Hotel jest wspaniały! Miła obsługa (kelnerzy i barmani zwlaszcza). W hotelu jest czysto i codziennie sprzatają w pokojach. Co wieczór animacje dla dzieci a od 24.00 dyskoteka. Jedynym małym minusikiem jest jedzenie, czsem troche zimne i często to samo, ale i tak był duży wybór. Najlepsze jste to, że było 5 barów.

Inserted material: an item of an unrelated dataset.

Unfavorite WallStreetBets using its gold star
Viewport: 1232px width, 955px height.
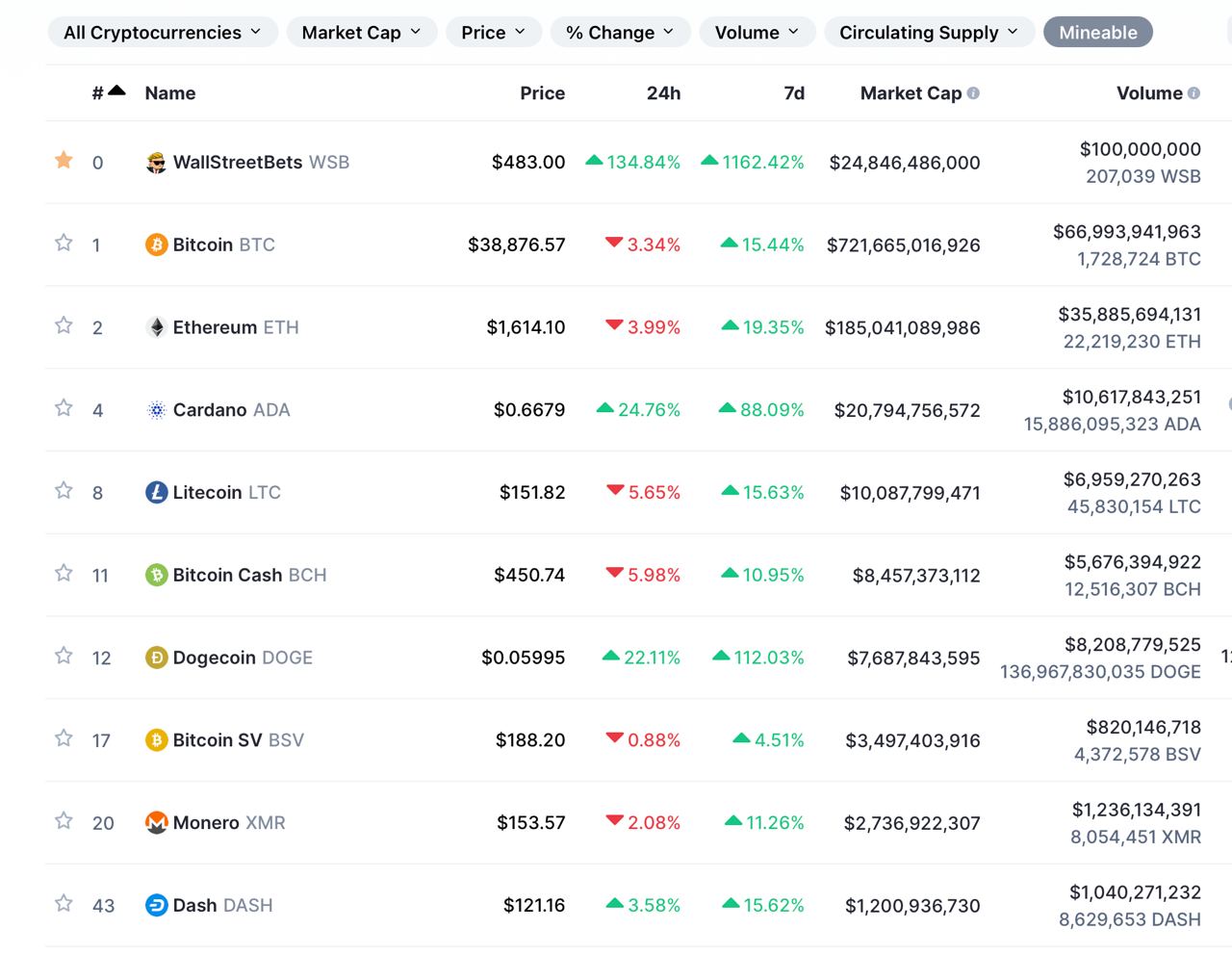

Wakacje w hotelu tansel Beach to był istny koszmar, jedzenie nie świeże potrawy z dnia poprzedniego były podawane innej finezyjnej postaci dnia nastepnego. Ponadto na stołówce pełno kotów brudno i ten koszmarny zapach szmba wydobywający się z basenu tuż obok.Polacy w hotelu nie są mile widziani barmani w barze Nas nie zauważają o wszystko trzeba się kłócić! Poza hotelem nic nie ma wiec generalnie czas płynie w tym "obozie" i człowiek marzy żeby jego długo oczekiwane wakacje już się skończyły. Podsumowując jak ktoś lubi ekstremalne warunki na pewno ssię tam odnajdzie!!!!